# The problem:
Wherever a line below holds the word "directory", copy that line.

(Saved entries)
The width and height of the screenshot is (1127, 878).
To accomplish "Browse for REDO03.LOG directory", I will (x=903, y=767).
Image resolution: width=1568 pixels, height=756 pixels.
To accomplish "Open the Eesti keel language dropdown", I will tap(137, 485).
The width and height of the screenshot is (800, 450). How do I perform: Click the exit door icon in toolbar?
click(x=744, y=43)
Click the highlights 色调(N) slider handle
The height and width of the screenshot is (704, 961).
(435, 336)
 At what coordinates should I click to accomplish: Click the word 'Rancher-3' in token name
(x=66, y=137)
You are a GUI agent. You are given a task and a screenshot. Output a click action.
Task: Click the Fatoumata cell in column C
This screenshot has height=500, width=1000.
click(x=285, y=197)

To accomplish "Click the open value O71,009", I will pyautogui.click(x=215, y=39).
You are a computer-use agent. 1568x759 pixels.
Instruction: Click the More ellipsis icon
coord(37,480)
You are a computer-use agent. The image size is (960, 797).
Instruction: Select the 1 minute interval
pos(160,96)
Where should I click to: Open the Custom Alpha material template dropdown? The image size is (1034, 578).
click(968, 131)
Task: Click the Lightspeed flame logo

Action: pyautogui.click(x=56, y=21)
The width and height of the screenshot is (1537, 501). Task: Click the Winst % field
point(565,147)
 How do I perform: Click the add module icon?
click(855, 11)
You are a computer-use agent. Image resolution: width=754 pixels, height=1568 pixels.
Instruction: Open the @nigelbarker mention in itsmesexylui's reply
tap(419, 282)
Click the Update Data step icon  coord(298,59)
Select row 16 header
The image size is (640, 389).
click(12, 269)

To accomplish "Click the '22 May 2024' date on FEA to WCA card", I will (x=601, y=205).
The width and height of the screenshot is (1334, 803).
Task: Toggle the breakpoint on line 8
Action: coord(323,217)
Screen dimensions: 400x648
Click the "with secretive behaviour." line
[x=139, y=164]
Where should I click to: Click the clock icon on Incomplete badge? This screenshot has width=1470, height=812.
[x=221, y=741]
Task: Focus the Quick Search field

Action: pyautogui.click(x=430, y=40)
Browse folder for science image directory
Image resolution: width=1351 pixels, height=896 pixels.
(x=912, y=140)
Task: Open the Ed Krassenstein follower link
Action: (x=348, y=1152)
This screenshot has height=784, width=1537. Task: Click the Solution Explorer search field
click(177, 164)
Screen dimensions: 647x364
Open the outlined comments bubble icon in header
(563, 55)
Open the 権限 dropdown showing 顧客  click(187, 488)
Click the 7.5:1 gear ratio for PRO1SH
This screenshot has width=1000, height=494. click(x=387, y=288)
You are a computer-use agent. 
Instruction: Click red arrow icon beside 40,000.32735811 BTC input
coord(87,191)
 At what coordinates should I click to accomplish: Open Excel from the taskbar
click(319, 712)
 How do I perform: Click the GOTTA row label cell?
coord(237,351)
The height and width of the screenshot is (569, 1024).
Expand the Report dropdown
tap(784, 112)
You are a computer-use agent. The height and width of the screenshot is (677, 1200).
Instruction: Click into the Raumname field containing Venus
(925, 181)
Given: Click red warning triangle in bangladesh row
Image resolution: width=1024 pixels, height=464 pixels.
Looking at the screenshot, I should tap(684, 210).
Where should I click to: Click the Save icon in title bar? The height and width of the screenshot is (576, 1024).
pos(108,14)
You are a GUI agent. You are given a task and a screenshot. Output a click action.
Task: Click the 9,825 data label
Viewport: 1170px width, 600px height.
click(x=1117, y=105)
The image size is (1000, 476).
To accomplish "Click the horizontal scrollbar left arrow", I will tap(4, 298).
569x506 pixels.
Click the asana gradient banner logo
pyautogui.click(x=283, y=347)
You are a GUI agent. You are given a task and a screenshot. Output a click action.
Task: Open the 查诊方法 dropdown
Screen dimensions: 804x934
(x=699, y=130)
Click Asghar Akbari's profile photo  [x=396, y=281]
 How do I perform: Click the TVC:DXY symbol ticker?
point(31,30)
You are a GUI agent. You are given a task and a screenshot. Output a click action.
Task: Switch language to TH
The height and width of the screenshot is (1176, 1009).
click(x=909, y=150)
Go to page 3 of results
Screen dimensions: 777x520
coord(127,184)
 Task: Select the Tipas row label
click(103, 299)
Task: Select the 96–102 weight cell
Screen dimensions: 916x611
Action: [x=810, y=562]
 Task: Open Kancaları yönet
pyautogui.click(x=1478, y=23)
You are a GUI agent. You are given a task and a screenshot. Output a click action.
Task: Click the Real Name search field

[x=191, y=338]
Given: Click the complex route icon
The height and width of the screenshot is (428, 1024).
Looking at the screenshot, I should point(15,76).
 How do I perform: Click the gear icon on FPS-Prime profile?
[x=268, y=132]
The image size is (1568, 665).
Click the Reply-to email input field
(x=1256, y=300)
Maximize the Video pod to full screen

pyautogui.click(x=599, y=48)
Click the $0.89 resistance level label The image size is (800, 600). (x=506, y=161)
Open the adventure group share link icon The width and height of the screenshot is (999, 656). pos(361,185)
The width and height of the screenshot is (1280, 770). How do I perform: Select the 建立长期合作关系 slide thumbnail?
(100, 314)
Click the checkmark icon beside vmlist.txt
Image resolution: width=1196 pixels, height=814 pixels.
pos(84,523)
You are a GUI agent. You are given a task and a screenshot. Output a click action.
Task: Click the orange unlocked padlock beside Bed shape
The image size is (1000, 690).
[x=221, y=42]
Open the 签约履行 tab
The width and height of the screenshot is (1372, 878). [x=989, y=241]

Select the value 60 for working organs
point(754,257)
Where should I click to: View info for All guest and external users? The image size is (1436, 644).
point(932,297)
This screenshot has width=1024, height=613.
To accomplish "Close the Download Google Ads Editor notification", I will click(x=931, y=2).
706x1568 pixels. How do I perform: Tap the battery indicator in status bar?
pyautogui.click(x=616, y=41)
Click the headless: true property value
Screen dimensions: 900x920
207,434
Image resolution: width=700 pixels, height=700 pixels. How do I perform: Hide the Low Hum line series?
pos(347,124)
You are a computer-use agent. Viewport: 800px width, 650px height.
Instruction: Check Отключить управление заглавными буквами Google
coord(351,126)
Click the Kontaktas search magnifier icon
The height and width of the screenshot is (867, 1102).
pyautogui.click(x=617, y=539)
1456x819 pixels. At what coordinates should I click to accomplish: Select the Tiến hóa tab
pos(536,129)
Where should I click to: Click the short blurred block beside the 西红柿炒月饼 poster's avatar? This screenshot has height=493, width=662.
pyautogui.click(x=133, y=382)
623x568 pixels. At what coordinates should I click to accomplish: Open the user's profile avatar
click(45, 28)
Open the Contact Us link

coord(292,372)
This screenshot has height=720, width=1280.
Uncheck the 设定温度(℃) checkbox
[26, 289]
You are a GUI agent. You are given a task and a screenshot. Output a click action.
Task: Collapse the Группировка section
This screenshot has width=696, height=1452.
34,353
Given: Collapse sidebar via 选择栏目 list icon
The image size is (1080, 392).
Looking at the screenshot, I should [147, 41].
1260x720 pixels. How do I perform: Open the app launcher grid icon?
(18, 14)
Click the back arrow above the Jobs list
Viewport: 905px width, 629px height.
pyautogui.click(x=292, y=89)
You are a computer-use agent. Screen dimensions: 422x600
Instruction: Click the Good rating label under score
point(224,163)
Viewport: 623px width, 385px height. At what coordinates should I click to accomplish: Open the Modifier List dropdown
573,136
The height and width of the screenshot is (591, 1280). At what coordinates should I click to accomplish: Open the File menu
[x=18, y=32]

# Finished exercise:
To accomplish "Browse for REDO03.LOG directory", I will (x=903, y=767).
Browse folder for science image directory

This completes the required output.